GIVEN ENTRIES:
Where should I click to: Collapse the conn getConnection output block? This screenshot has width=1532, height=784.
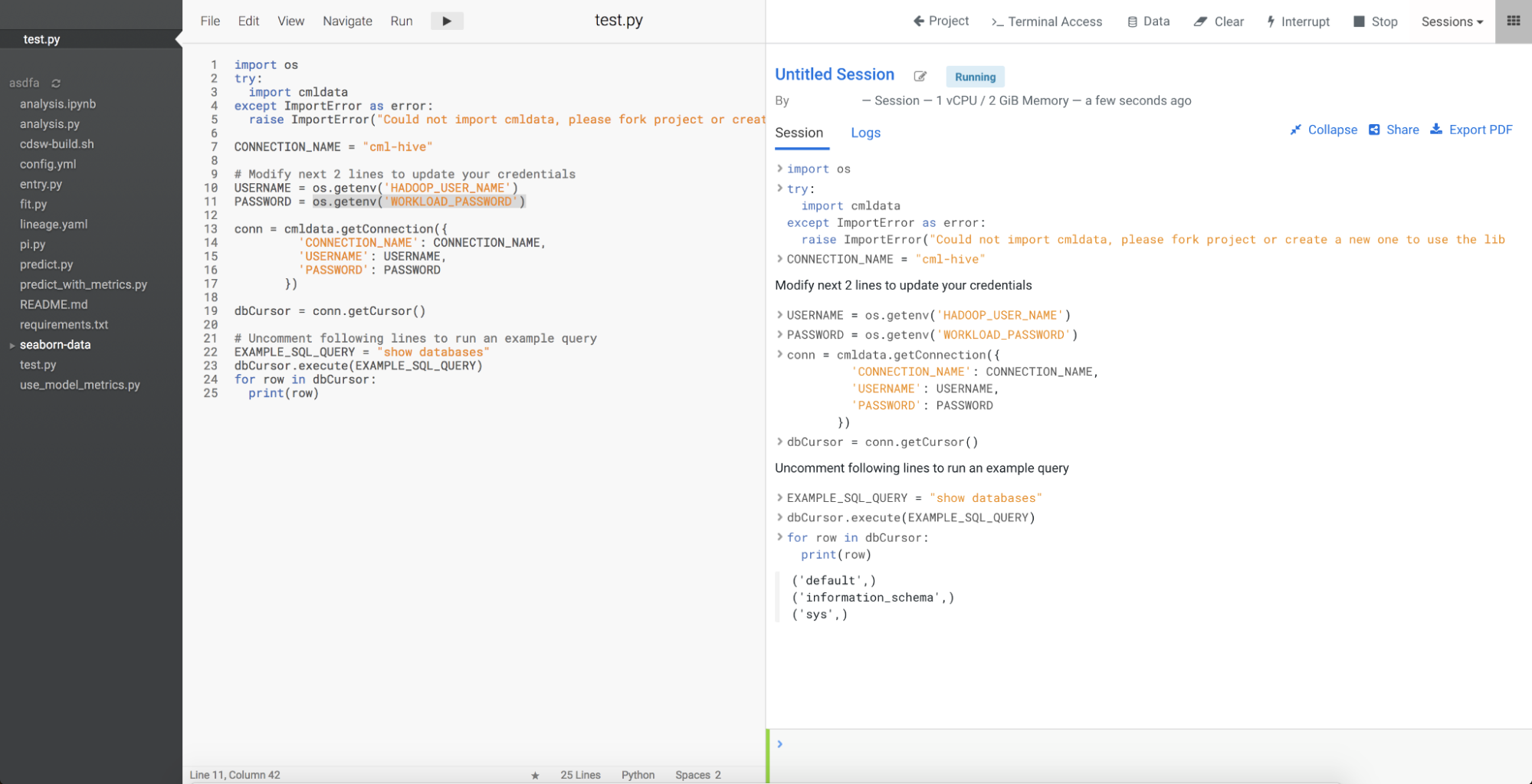point(779,355)
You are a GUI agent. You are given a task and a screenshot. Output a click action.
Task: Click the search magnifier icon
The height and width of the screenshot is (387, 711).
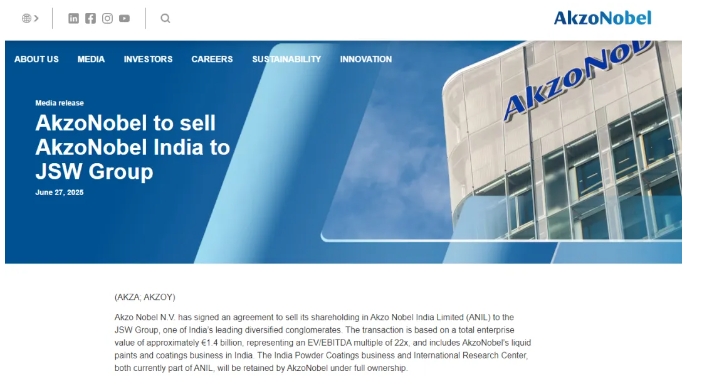[166, 18]
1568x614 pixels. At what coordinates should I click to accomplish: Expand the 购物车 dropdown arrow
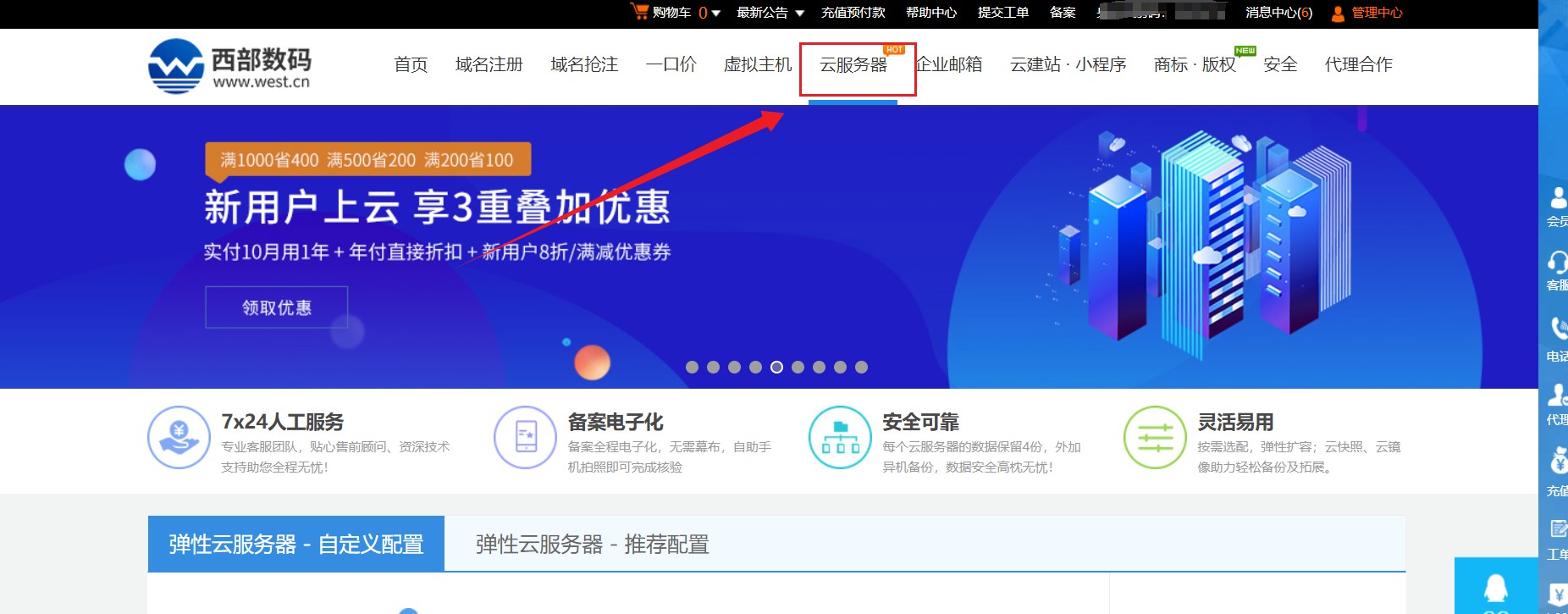pos(715,13)
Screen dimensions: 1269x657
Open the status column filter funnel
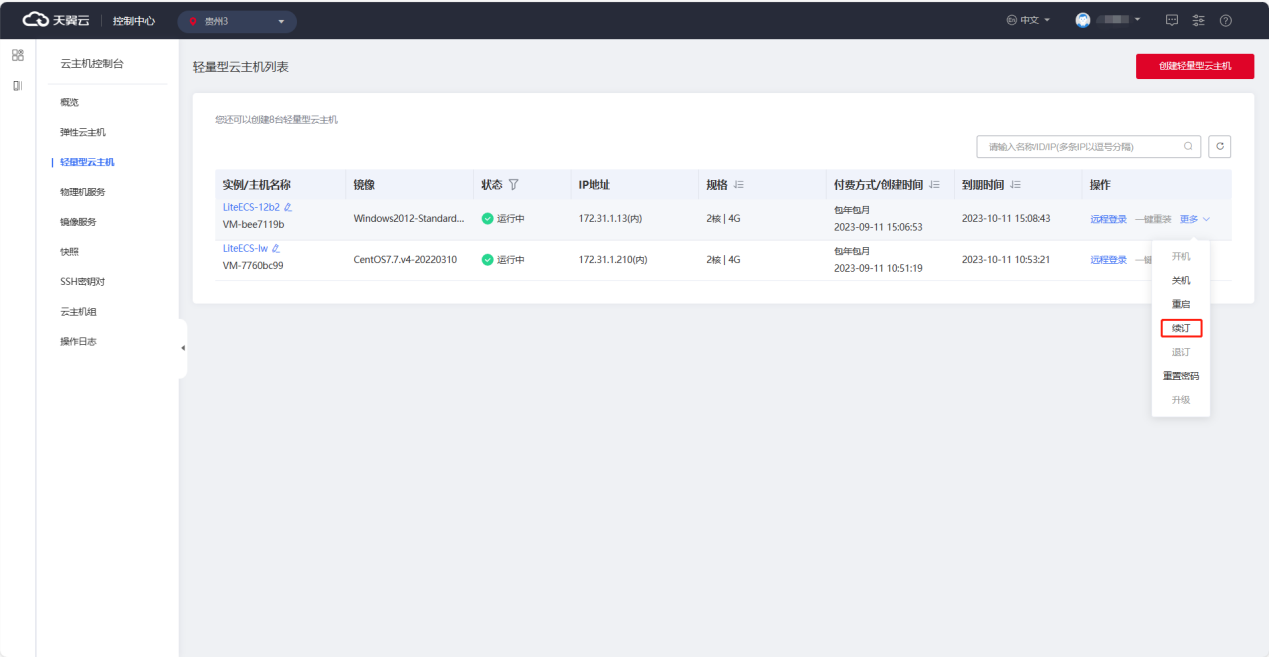point(514,185)
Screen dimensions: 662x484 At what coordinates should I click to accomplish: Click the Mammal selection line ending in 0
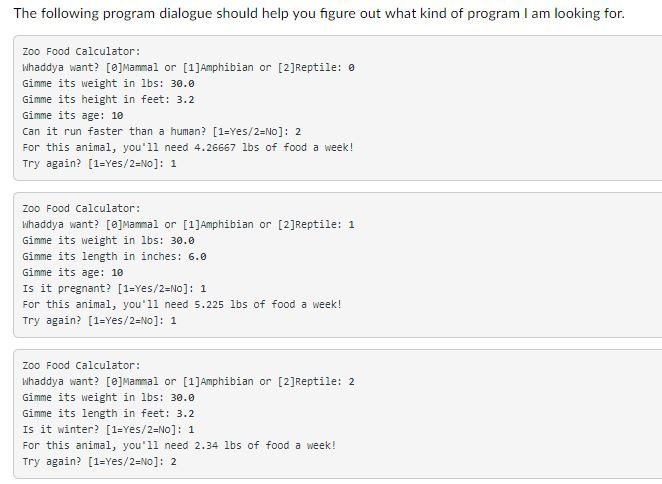click(x=188, y=68)
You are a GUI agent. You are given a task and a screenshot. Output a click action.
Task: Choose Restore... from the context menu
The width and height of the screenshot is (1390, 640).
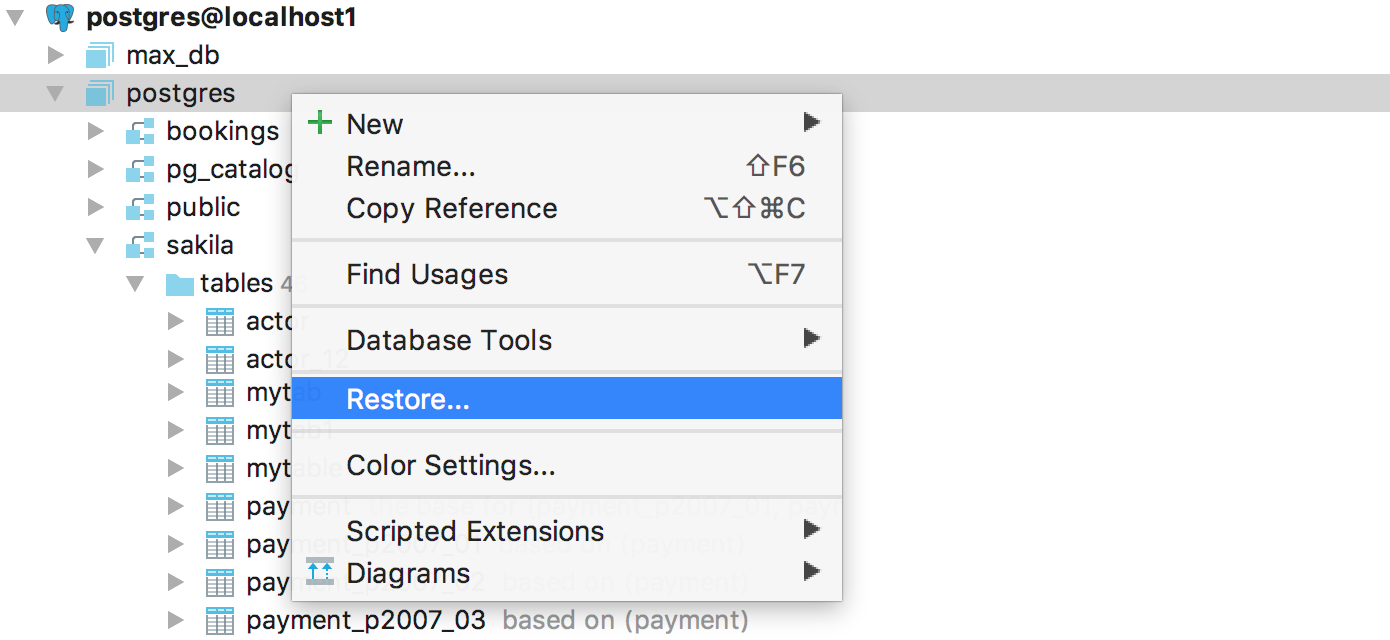click(x=408, y=399)

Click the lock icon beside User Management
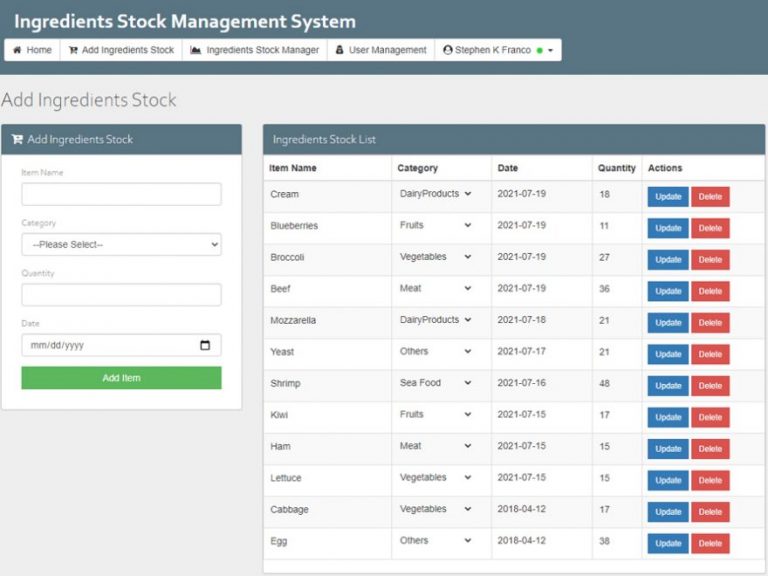pos(340,50)

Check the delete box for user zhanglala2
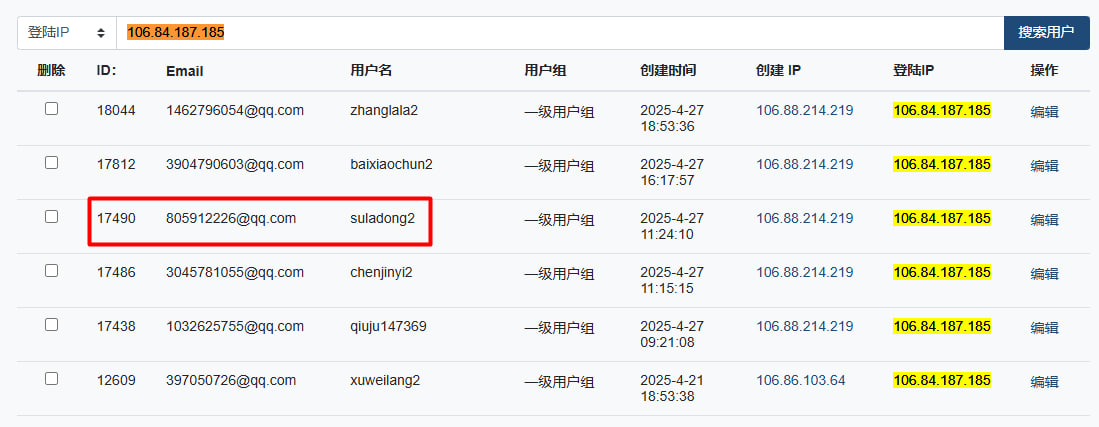(51, 109)
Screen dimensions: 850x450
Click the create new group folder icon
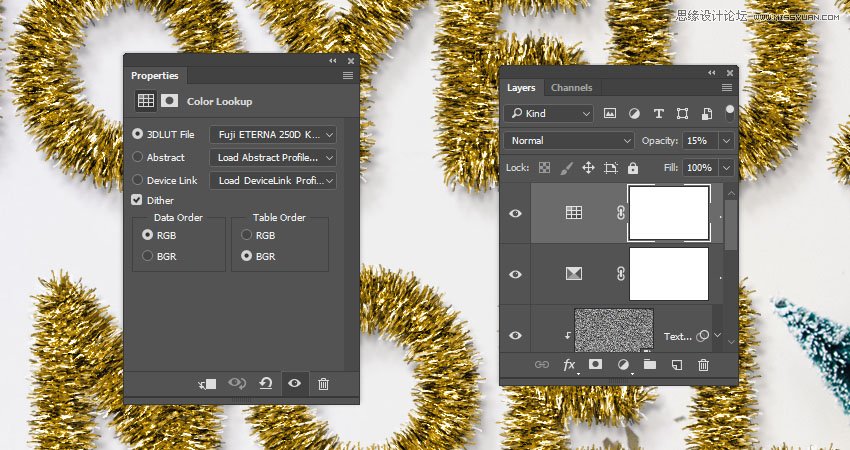coord(649,365)
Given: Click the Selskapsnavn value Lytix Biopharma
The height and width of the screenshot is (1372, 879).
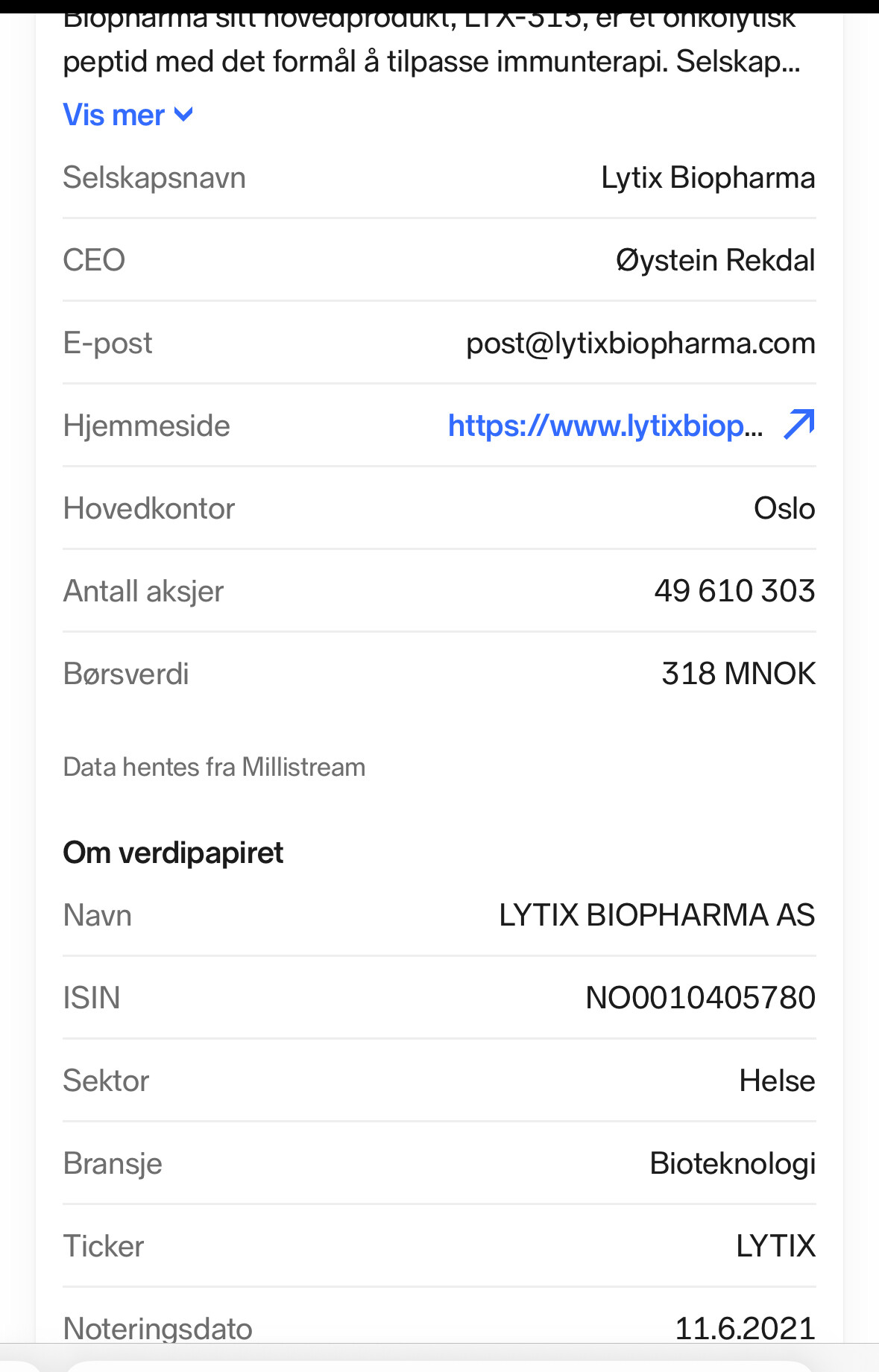Looking at the screenshot, I should pos(708,178).
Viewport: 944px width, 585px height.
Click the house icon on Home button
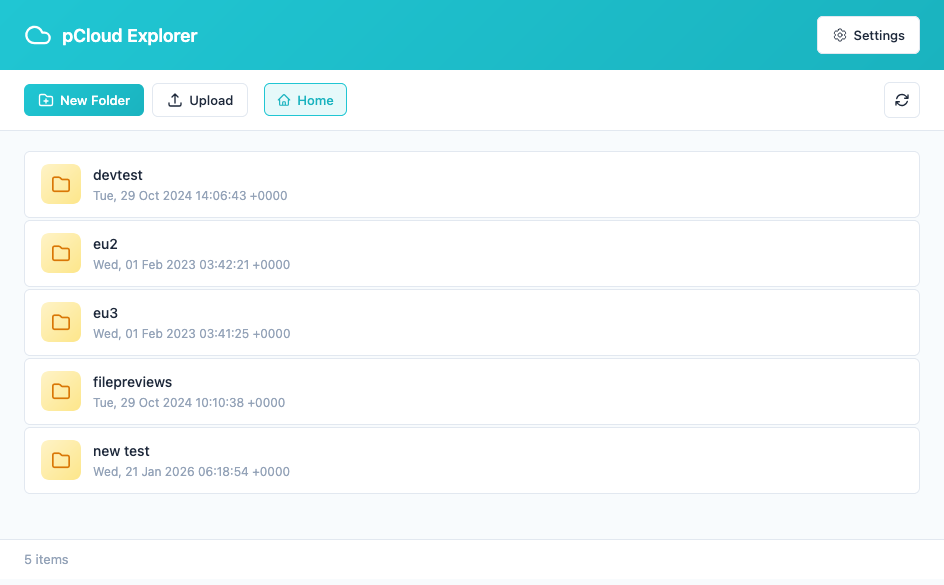[x=284, y=100]
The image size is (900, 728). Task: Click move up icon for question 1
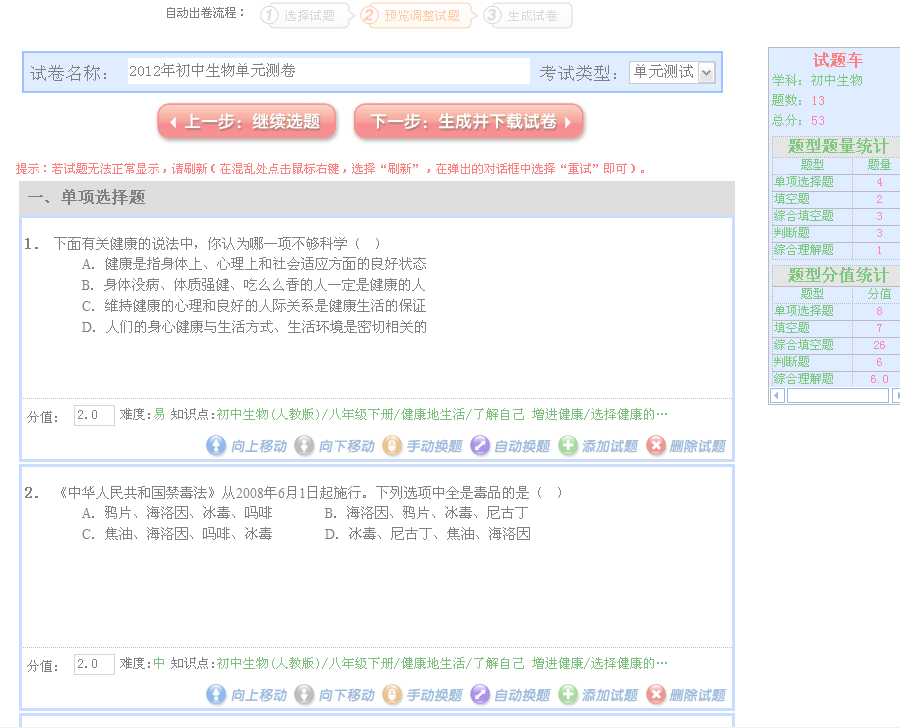point(217,446)
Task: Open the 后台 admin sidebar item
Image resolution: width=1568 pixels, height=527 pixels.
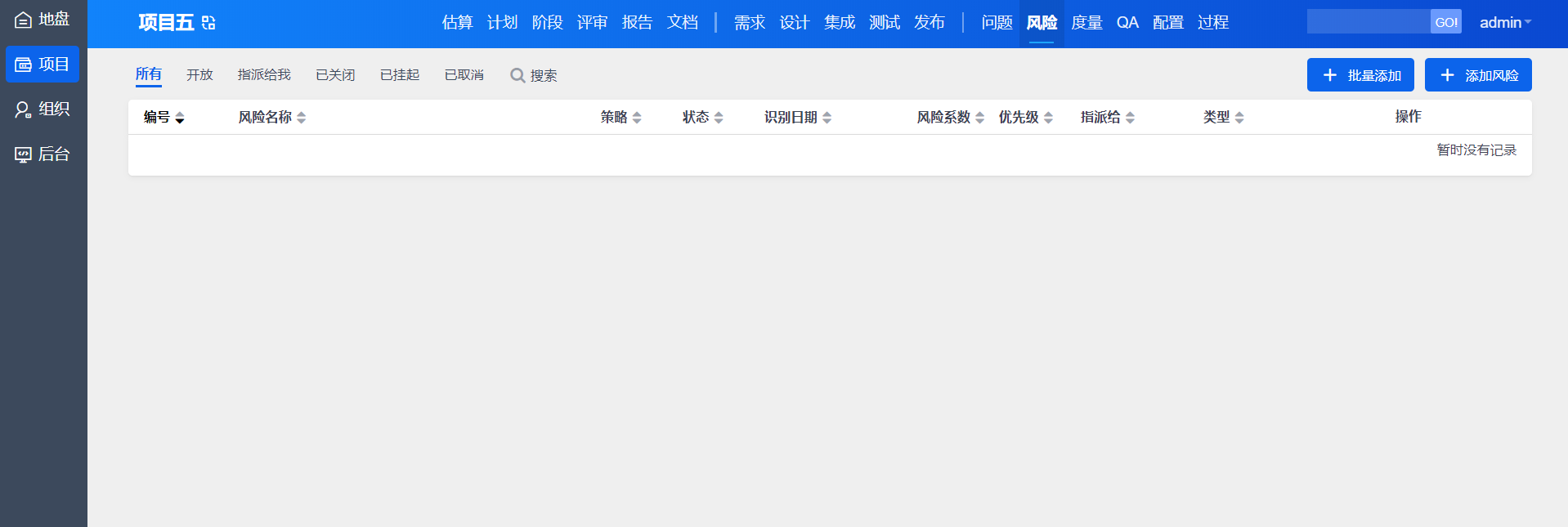Action: coord(43,154)
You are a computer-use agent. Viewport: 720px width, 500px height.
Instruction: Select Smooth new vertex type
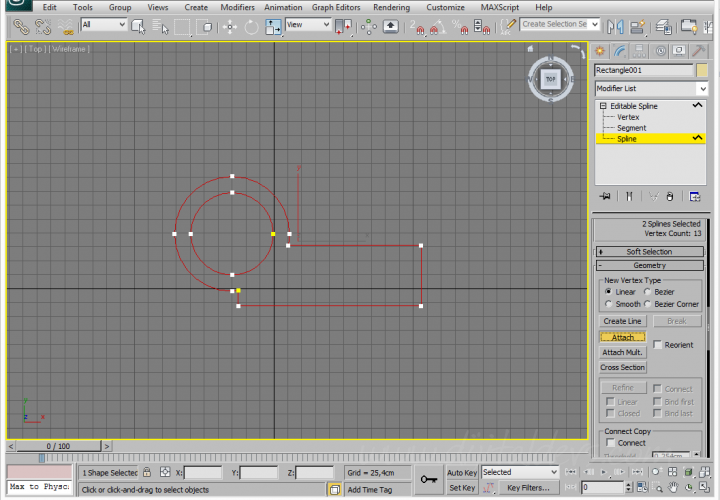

WORK INSTRUCTIONS: Update the rows in the part that opens with the line containing "Viewport: 944px width, 585px height." and closes with the end of the rows, changing "icon" to "symbol" and leaving everything else as it stands. Present only that part, and omit the pictures.

EXERCISE OUTPUT:
Viewport: 944px width, 585px height.
Click the house symbol on Home button
[x=284, y=100]
The image size is (900, 728). Task: Click move up symbol for question 1
point(217,446)
Task: Open the 后台 admin sidebar item
Image resolution: width=1568 pixels, height=527 pixels.
Action: coord(43,154)
You are a computer-use agent. Viewport: 720px width, 500px height.
Instruction: Select Smooth new vertex type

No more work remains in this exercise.